Hydralazine is a direct-acting vasodilator used to treat high blood pressure (hypertension) and heart failure, often combined with other drugs. It works by relaxing the smooth muscles in the walls of the arteries, which lowers systemic vascular resistance and blood pressure. Using hydralazine in older adults requires special consideration due to age-related physiological changes that can alter the drug’s effects and increase the risk of adverse reactions. These changes make the elderly population susceptible to side effects, necessitating careful dosing and monitoring.
Common Cardiovascular Reactions
Hydralazine’s function of lowering blood pressure causes its most common cardiovascular side effects. Orthostatic hypotension, a sudden drop in blood pressure upon standing, is concerning in older patients. This can lead to dizziness, lightheadedness, and syncope, increasing the risk of falls and injuries.
The body attempts to compensate for the rapid decrease in blood pressure by increasing the heart rate, known as reflex tachycardia. This can manifest as palpitations. In older adults, especially those with underlying coronary artery disease, this increased cardiac stimulation can lead to chest pain, anginal attacks, or myocardial ischemia.
Other common reactions include headache and flushing. Patients may also experience peripheral edema (fluid retention), usually in the legs and ankles. This often requires a diuretic medication to manage the sodium and water retention induced by the blood pressure drop.
Unique Vulnerabilities in Older Patients
Older patients face unique challenges with hydralazine due to age-related shifts in how the body processes and responds to medications. A significant factor is the decline in renal function that often accompanies aging, leading to slower drug clearance. Although hydralazine is largely metabolized by the liver, its metabolites are excreted through the urine; reduced kidney function can cause these compounds to build up in the bloodstream.
Metabolism of hydralazine involves acetylation, which varies widely among individuals. Older adults who are “slow acetylators” metabolize the drug less efficiently, resulting in higher blood concentrations and a prolonged effect. This increases the risk of adverse reactions, necessitating lower starting doses for this population.
Changes in body composition also contribute to vulnerability, as older individuals generally have a higher fat-to-lean muscle ratio. Since hydralazine is relatively fat-soluble, this altered distribution can affect how the drug is stored and released over time. These physiological changes necessitate a cautious approach, involving starting at a low dose and gradually increasing it while closely monitoring the patient’s response.

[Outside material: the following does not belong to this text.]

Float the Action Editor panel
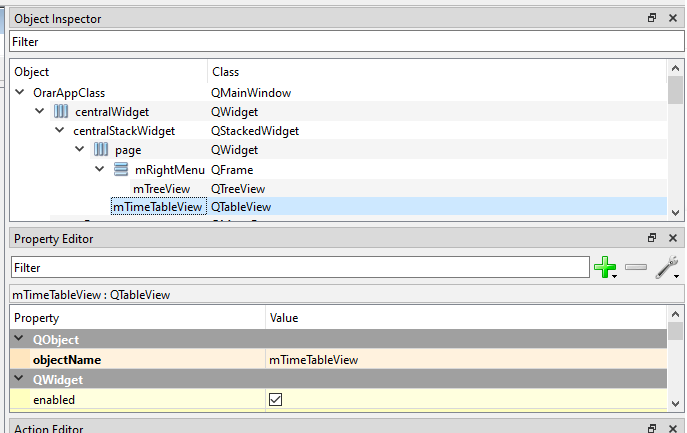The width and height of the screenshot is (687, 433). coord(652,428)
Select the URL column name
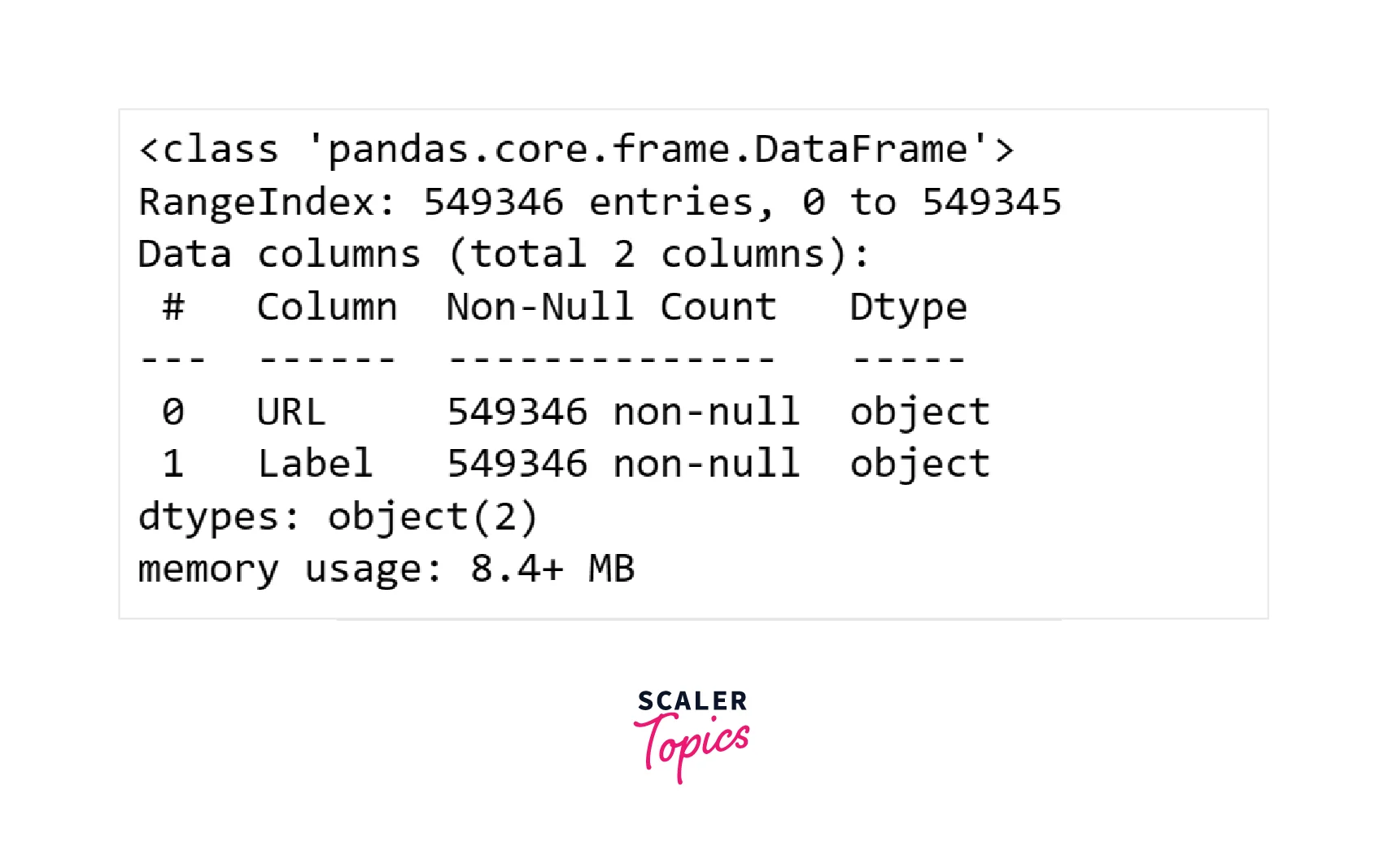Image resolution: width=1388 pixels, height=868 pixels. click(x=291, y=412)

Monitoring for Severe or Delayed Reactions
Hydralazine carries a risk of severe, delayed adverse reactions that require long-term vigilance. The most notable is Drug-Induced Lupus Erythematosus (DILE), a syndrome resembling systemic lupus erythematosus. The risk of DILE depends on both the dose and the duration of therapy, with the highest risk associated with doses greater than 200 mg per day.
Symptoms of DILE can include arthralgia, arthritis, fever, and fatigue, and may develop months or even years after starting the medication. More severe manifestations can involve the lungs or kidneys. If a patient develops these symptoms, the medication should be discontinued, as the condition typically resolves after the offending drug is stopped.
Regular blood tests are important for long-term monitoring, particularly in patients on higher doses. An Antinuclear Antibody (ANA) titer test may be used to screen for autoimmunity, though a positive ANA alone does not confirm DILE. Monitoring baseline and ongoing kidney function through tests like creatinine clearance is necessary to detect potential drug accumulation or kidney involvement.